Look through the records below for the line with "Select the Cortana Home icon". Return that line and each one after it up to and including the line with "Task: Switch to previous page 上一版", exactly.

________________

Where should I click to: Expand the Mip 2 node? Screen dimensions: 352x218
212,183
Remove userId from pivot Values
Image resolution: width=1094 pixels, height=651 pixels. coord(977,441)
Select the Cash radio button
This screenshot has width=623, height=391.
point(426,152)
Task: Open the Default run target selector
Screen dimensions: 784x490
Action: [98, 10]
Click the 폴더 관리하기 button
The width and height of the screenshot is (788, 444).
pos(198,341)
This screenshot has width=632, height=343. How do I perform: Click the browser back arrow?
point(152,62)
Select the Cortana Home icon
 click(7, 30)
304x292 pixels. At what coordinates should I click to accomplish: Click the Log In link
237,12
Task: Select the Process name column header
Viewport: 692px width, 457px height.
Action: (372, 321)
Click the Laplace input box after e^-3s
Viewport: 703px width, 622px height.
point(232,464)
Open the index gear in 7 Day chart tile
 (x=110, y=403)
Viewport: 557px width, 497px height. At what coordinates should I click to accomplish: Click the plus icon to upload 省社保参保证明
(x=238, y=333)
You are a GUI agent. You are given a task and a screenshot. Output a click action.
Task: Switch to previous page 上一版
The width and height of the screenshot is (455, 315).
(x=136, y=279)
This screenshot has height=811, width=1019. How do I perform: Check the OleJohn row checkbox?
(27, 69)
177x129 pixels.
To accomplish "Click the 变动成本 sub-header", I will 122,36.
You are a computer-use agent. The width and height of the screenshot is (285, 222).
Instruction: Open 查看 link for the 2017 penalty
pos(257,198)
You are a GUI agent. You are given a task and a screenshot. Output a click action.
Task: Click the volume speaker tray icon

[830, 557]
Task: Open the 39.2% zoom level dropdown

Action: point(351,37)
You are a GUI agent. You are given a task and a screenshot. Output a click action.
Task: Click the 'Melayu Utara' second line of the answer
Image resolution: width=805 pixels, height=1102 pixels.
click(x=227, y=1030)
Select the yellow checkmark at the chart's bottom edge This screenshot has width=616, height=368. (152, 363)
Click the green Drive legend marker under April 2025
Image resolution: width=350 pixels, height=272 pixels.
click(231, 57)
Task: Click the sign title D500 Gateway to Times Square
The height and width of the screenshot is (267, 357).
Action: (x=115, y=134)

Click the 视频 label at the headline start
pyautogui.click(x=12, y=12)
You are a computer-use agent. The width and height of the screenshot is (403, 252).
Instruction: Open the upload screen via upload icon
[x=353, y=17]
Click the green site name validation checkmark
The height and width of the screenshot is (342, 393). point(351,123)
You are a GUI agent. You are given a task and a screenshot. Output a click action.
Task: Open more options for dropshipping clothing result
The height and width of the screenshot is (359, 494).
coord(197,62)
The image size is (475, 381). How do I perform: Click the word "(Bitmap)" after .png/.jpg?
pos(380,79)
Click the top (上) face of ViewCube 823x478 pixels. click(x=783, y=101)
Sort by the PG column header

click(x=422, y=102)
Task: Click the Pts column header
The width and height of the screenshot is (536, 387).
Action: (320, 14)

________________

**RESPONSE FOR THIS EXERCISE**:
Select the Cortana Home icon
 click(7, 30)
304x292 pixels. At what coordinates should I click to accomplish: Click the Log In link
237,12
Task: Select the Process name column header
Viewport: 692px width, 457px height.
Action: (372, 321)
Click the Laplace input box after e^-3s
Viewport: 703px width, 622px height.
point(232,464)
Open the index gear in 7 Day chart tile
 (x=110, y=403)
Viewport: 557px width, 497px height. At what coordinates should I click to accomplish: Click the plus icon to upload 省社保参保证明
(x=238, y=333)
You are a GUI agent. You are given a task and a screenshot. Output a click action.
Task: Switch to previous page 上一版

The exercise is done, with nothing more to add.